▶ [Given records]
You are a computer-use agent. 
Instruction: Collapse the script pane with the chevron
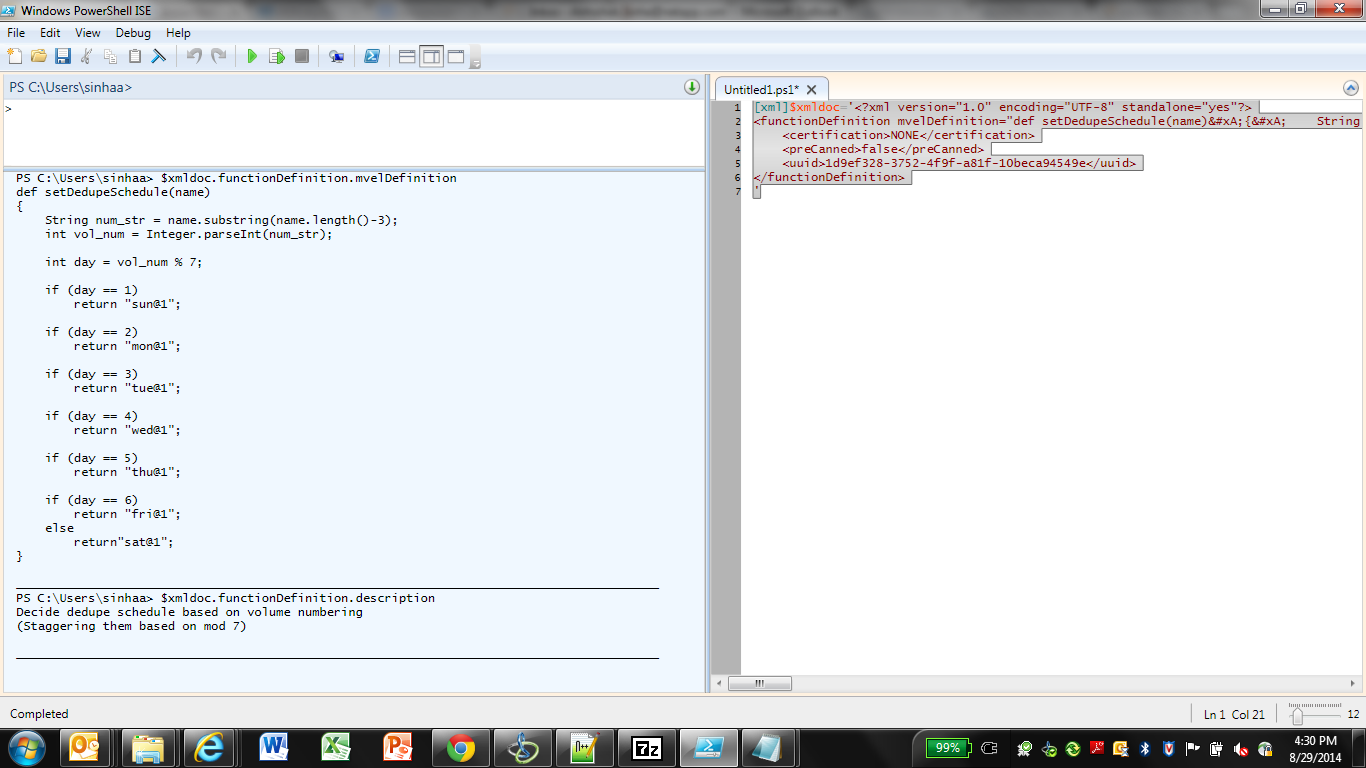pyautogui.click(x=1351, y=88)
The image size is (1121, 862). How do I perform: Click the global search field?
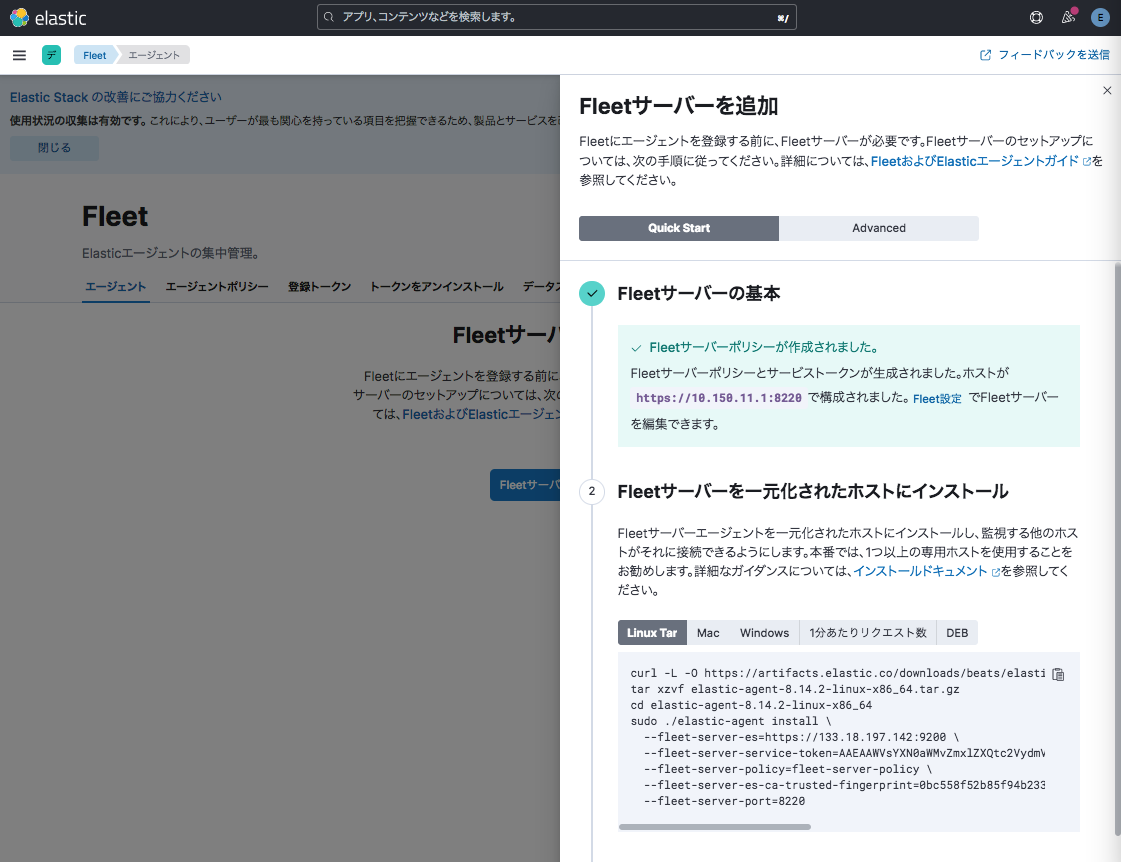pos(556,18)
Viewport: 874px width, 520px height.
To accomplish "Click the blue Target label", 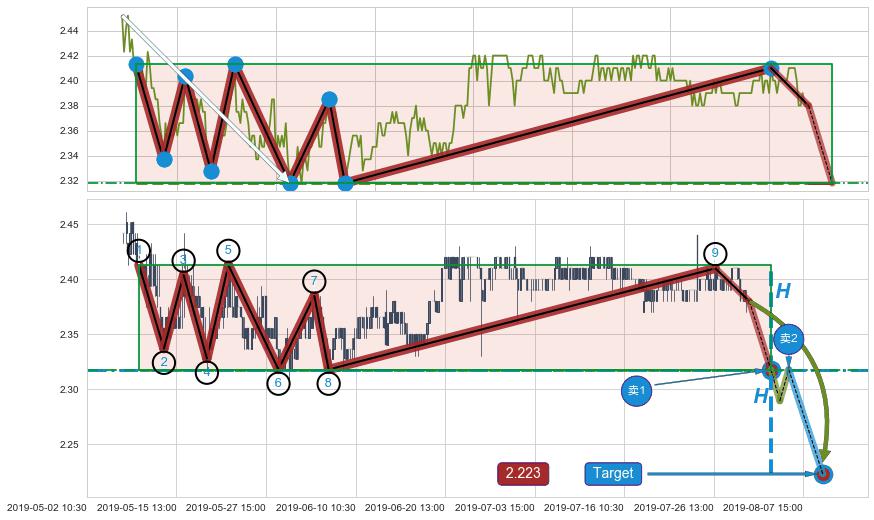I will pyautogui.click(x=612, y=473).
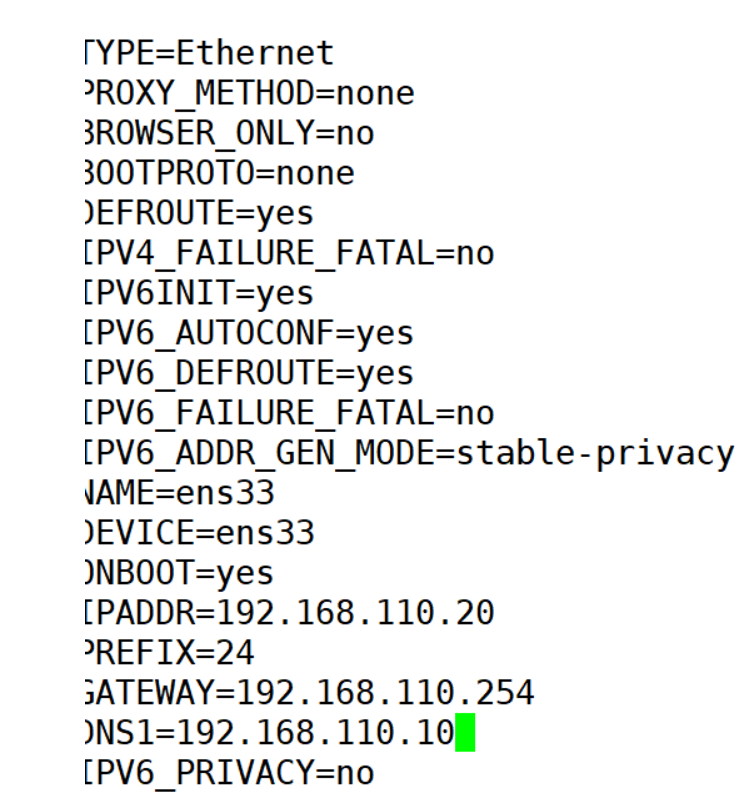This screenshot has width=750, height=797.
Task: Click on BROWSER_ONLY=no text
Action: pos(229,133)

▶ [Assignment] Exactly as written, repeat the lines from the beginning of the entries up to and including the line with "Viewport: 874px width, 520px height.", but not the pictures.

▶ [Solution to this exercise]
You are a computer-use agent. 
Instruction: Collapse the script pane with the chevron
pyautogui.click(x=1351, y=88)
The image size is (1121, 862). How do I perform: Click the global search field?
pos(556,18)
Viewport: 874px width, 520px height.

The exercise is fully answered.